President Mahmoud Ahmadinejad has unveiled Iran’s first domestically-built unmanned bomber aircraft, calling it an “ambassador of death” to the country’s enemies.

The 4m-long drone aircraft can carry up to four cruise missiles and will have a range of 620 miles, according to a state TV report – but not far enough to reach arch-enemy Israel.

“The jet, as well as being an ambassador of death for the enemies of humanity, has a main message of peace and friendship,” Mr Ahmadinejad said at the inauguration ceremony in Tehran.

The goal of the aircraft, named Karrar or striker, was to keep the enemy paralysed in its bases, he said, adding that the aircraft was for deterrence and defensive purposes.

The president championed the country’s military self-sufficiency programme and said it would continue “until the enemies of humanity lose hope of ever attacking the Iranian nation”.

Iran launched an arms development programme during its 1980-88 war with Iraq to compensate for a US weapons embargo and now produces its own tanks, armoured personnel carries, missiles and even a fighter plane.

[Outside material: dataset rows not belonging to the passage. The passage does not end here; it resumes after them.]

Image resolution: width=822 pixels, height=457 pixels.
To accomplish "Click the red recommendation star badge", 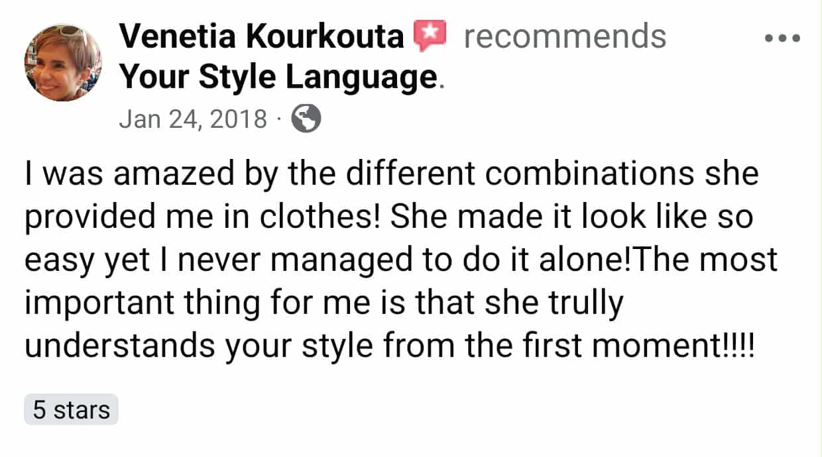I will pyautogui.click(x=430, y=36).
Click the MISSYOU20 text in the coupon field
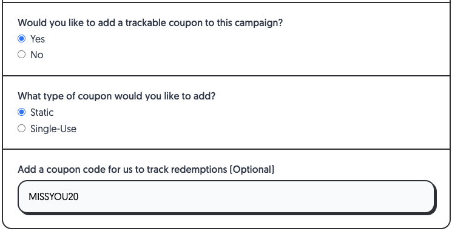 (x=53, y=196)
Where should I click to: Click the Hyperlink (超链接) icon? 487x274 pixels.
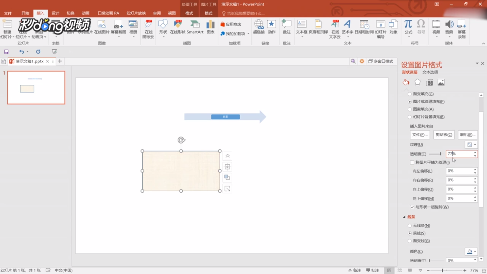point(259,25)
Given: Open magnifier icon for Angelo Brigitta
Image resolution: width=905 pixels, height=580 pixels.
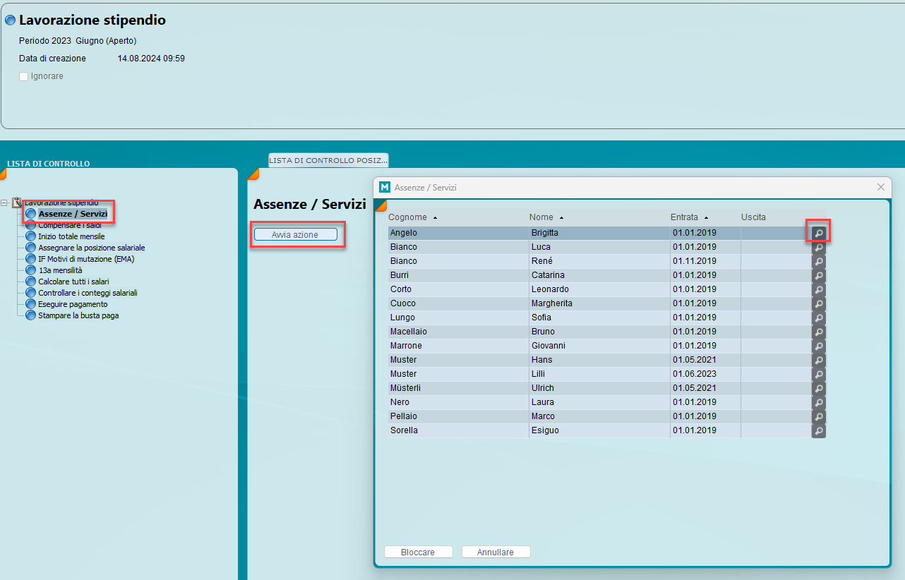Looking at the screenshot, I should 818,232.
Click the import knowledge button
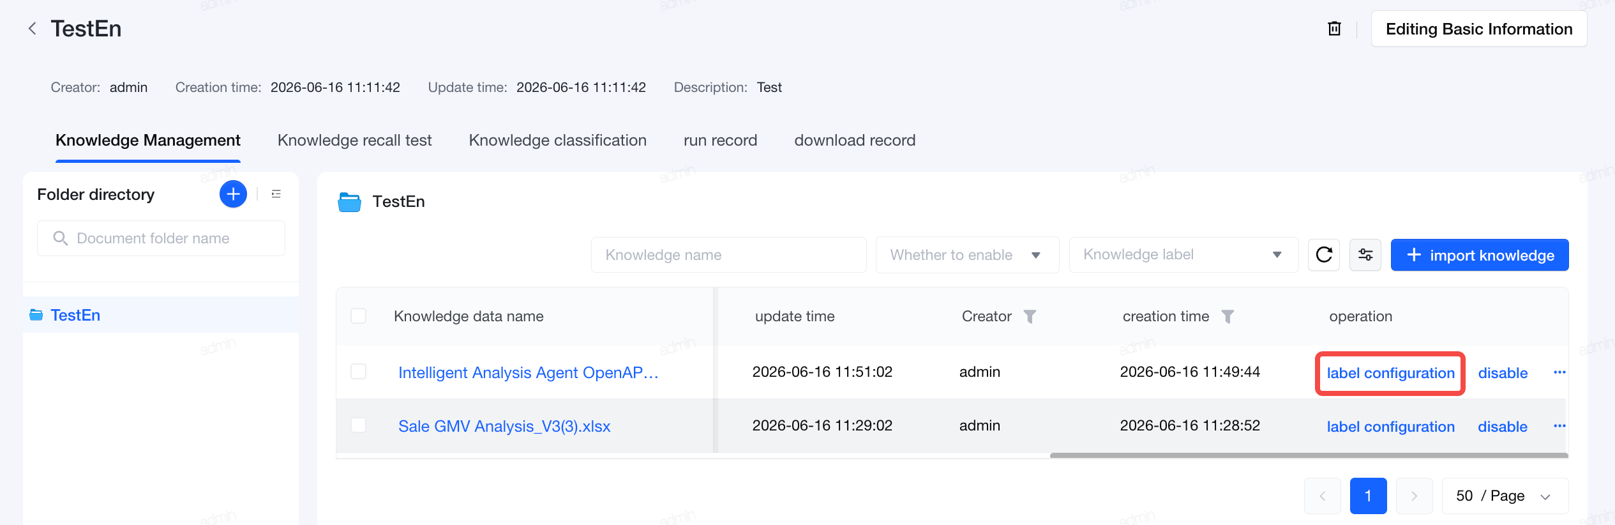This screenshot has width=1615, height=525. pyautogui.click(x=1479, y=255)
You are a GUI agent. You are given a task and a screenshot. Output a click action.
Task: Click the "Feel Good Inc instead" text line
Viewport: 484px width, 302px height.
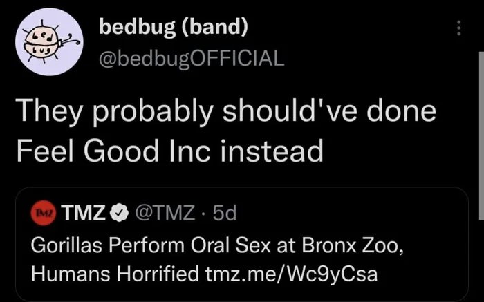169,149
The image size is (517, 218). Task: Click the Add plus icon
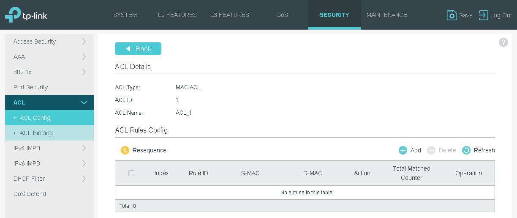coord(403,150)
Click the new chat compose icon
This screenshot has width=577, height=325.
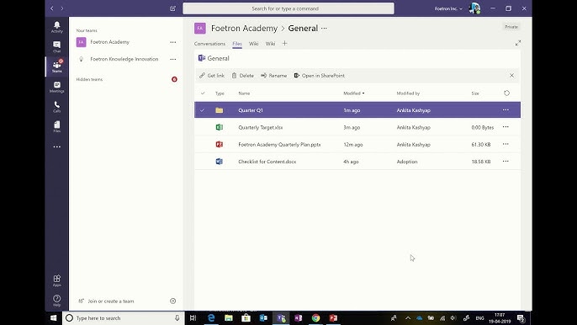click(173, 8)
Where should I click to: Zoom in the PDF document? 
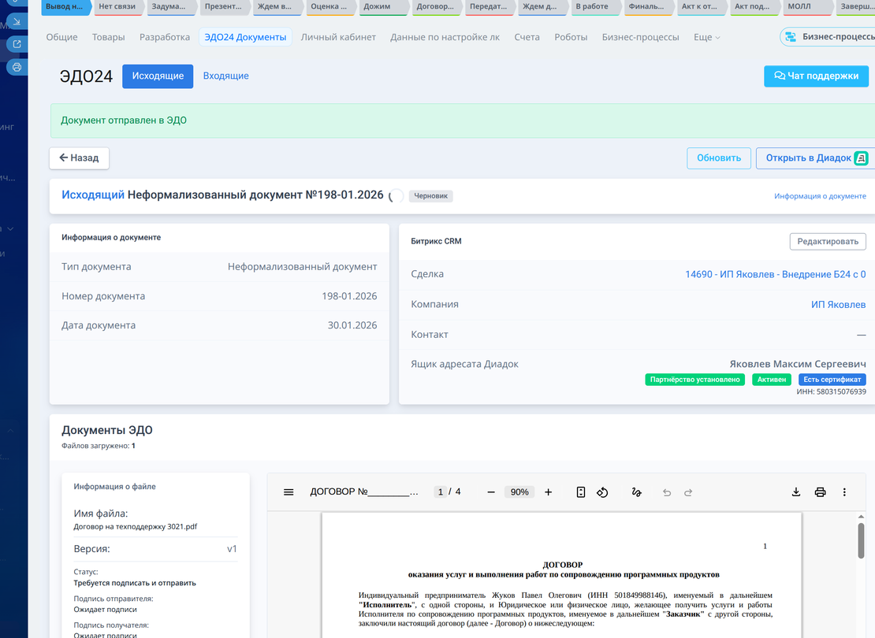tap(549, 492)
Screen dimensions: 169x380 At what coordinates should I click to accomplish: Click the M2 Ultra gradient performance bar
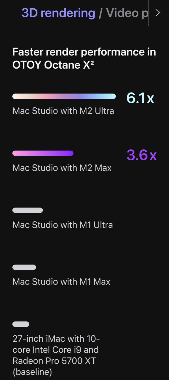pos(64,96)
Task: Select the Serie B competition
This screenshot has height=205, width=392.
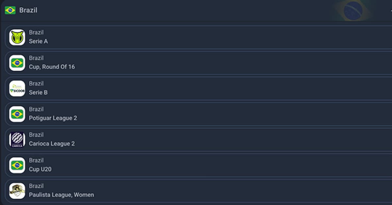Action: (x=38, y=93)
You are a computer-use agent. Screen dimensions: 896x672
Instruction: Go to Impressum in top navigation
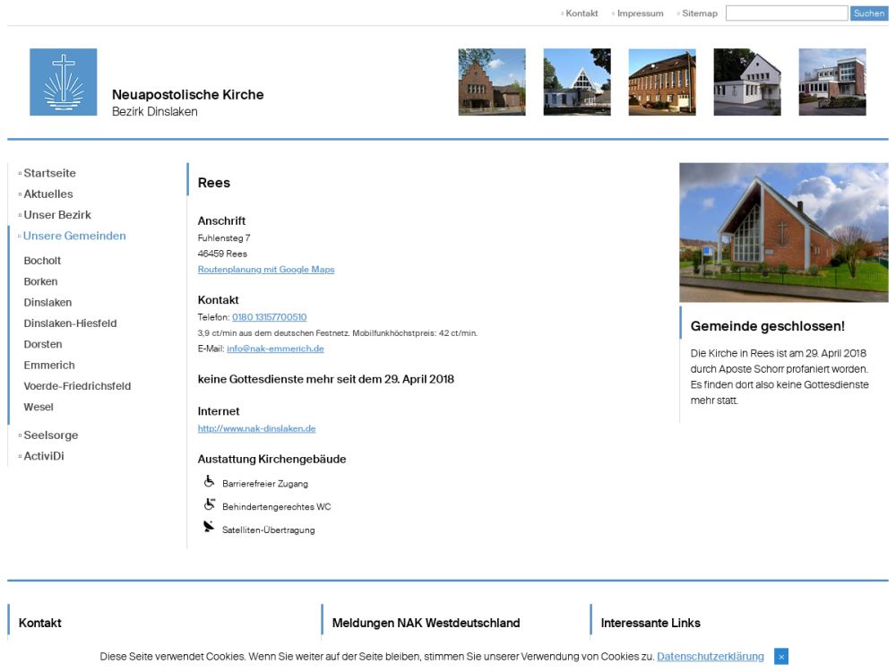640,13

It frequently makes announcements about new advances in military technology that cannot be independently verified.

State TV later showed video footage of the plane taking off from a launching pad and reported that the craft travelled at speeds of 560mph and could alternatively be armed with two 250lb bombs or a 450lb guided bomb.

Iran has been producing its own light, unmanned surveillance aircraft since the late 1980s.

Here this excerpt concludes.